RECORDED INFORMATION:
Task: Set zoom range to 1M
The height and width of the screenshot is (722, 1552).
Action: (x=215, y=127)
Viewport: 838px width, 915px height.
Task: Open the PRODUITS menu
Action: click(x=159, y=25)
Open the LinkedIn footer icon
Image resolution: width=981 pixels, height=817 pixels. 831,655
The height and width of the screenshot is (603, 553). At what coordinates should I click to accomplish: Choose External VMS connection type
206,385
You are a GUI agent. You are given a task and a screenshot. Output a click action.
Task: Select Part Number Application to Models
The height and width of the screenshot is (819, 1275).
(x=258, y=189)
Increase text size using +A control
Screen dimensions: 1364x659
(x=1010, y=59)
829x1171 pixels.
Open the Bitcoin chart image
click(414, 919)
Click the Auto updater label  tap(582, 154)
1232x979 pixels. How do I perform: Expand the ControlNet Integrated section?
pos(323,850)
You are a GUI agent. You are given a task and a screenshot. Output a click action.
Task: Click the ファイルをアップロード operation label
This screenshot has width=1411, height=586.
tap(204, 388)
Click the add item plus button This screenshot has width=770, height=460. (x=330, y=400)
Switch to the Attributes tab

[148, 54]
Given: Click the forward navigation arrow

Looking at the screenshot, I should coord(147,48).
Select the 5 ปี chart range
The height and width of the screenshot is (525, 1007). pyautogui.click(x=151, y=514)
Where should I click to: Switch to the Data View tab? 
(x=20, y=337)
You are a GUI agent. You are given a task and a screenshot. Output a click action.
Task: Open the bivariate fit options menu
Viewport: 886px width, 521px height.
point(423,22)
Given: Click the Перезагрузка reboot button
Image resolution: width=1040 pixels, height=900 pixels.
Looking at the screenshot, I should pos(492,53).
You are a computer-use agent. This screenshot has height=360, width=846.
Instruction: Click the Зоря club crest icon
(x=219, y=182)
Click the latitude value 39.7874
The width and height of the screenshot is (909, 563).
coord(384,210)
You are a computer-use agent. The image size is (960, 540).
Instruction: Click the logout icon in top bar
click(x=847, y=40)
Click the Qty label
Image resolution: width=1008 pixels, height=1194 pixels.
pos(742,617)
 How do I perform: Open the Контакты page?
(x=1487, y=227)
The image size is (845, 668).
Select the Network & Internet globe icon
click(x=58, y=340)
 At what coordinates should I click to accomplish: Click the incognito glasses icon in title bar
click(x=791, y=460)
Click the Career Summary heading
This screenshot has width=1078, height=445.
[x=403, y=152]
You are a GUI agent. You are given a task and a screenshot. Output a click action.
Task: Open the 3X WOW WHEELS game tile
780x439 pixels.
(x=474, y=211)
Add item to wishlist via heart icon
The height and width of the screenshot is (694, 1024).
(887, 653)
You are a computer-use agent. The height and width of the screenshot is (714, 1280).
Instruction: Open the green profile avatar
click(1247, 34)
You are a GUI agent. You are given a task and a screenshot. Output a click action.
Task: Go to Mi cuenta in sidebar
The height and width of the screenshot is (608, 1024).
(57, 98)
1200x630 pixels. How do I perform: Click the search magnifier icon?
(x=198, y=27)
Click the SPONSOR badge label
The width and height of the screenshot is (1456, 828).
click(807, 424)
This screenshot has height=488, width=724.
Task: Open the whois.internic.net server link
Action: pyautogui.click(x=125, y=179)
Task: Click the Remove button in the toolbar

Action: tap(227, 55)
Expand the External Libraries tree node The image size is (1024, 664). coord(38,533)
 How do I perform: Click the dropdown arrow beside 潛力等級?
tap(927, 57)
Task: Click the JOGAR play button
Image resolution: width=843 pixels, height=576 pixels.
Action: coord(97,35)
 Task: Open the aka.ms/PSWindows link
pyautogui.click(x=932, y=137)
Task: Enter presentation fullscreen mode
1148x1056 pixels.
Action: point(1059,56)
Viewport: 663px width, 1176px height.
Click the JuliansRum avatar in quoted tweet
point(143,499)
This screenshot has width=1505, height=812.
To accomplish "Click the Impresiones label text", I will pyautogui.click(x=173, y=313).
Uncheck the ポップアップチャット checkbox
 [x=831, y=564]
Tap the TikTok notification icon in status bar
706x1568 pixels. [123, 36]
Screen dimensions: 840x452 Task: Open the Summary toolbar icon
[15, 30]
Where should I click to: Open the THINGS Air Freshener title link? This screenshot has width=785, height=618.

WHAT TO DO:
Every entry is to be restated exactly, with no line dropped.

EXPECTED ANSWER:
Task: Set zoom range to 1M
The height and width of the screenshot is (722, 1552).
Action: (x=215, y=127)
Viewport: 838px width, 915px height.
Task: Open the PRODUITS menu
Action: click(x=159, y=25)
Open the LinkedIn footer icon
Image resolution: width=981 pixels, height=817 pixels. 831,655
The height and width of the screenshot is (603, 553). At what coordinates should I click to accomplish: Choose External VMS connection type
206,385
You are a GUI agent. You are given a task and a screenshot. Output a click action.
Task: Select Part Number Application to Models
The height and width of the screenshot is (819, 1275).
(x=258, y=189)
Increase text size using +A control
Screen dimensions: 1364x659
(x=1010, y=59)
829x1171 pixels.
Open the Bitcoin chart image
click(414, 919)
Click the Auto updater label  tap(582, 154)
1232x979 pixels. How do I perform: Expand the ControlNet Integrated section?
pos(323,850)
You are a GUI agent. You are given a task and a screenshot. Output a click action.
Task: Click the ファイルをアップロード operation label
This screenshot has width=1411, height=586.
tap(204, 388)
Click the add item plus button This screenshot has width=770, height=460. (x=330, y=400)
Switch to the Attributes tab

[148, 54]
Given: Click the forward navigation arrow

Looking at the screenshot, I should coord(147,48).
Select the 5 ปี chart range
The height and width of the screenshot is (525, 1007). pyautogui.click(x=151, y=514)
Where should I click to: Switch to the Data View tab? 
(x=20, y=337)
You are a GUI agent. You are given a task and a screenshot. Output a click action.
Task: Open the bivariate fit options menu
Viewport: 886px width, 521px height.
point(423,22)
Given: Click the Перезагрузка reboot button
Image resolution: width=1040 pixels, height=900 pixels.
Looking at the screenshot, I should pos(492,53).
You are a computer-use agent. This screenshot has height=360, width=846.
Instruction: Click the Зоря club crest icon
(x=219, y=182)
Click the latitude value 39.7874
The width and height of the screenshot is (909, 563).
coord(384,210)
You are a computer-use agent. The image size is (960, 540).
Instruction: Click the logout icon in top bar
click(x=847, y=40)
Click the Qty label
Image resolution: width=1008 pixels, height=1194 pixels.
pos(742,617)
 How do I perform: Open the Контакты page?
(x=1487, y=227)
The image size is (845, 668).
Select the Network & Internet globe icon
click(x=58, y=340)
 At what coordinates should I click to accomplish: Click the incognito glasses icon in title bar
click(x=791, y=460)
Click the Career Summary heading
This screenshot has width=1078, height=445.
[x=403, y=152]
You are a GUI agent. You are given a task and a screenshot. Output a click action.
Task: Open the 3X WOW WHEELS game tile
780x439 pixels.
(x=474, y=211)
Add item to wishlist via heart icon
The height and width of the screenshot is (694, 1024).
(887, 653)
You are a computer-use agent. The height and width of the screenshot is (714, 1280).
Instruction: Open the green profile avatar
click(1247, 34)
You are a GUI agent. You are given a task and a screenshot. Output a click action.
Task: Go to Mi cuenta in sidebar
The height and width of the screenshot is (608, 1024).
(57, 98)
1200x630 pixels. How do I perform: Click the search magnifier icon?
(x=198, y=27)
Click the SPONSOR badge label
The width and height of the screenshot is (1456, 828).
click(807, 424)
This screenshot has height=488, width=724.
Task: Open the whois.internic.net server link
Action: pyautogui.click(x=125, y=179)
Task: Click the Remove button in the toolbar

Action: tap(227, 55)
Expand the External Libraries tree node The image size is (1024, 664). coord(38,533)
 How do I perform: Click the dropdown arrow beside 潛力等級?
tap(927, 57)
Task: Click the JOGAR play button
Image resolution: width=843 pixels, height=576 pixels.
Action: coord(97,35)
 Task: Open the aka.ms/PSWindows link
pyautogui.click(x=932, y=137)
Task: Enter presentation fullscreen mode
1148x1056 pixels.
Action: point(1059,56)
Viewport: 663px width, 1176px height.
Click the JuliansRum avatar in quoted tweet
point(143,499)
This screenshot has width=1505, height=812.
To accomplish "Click the Impresiones label text", I will pyautogui.click(x=173, y=313).
Uncheck the ポップアップチャット checkbox
 [x=831, y=564]
Tap the TikTok notification icon in status bar
706x1568 pixels. [123, 36]
Screen dimensions: 840x452 Task: Open the Summary toolbar icon
[15, 30]
Where should I click to: Open the THINGS Air Freshener title link? This screenshot has width=785, height=618.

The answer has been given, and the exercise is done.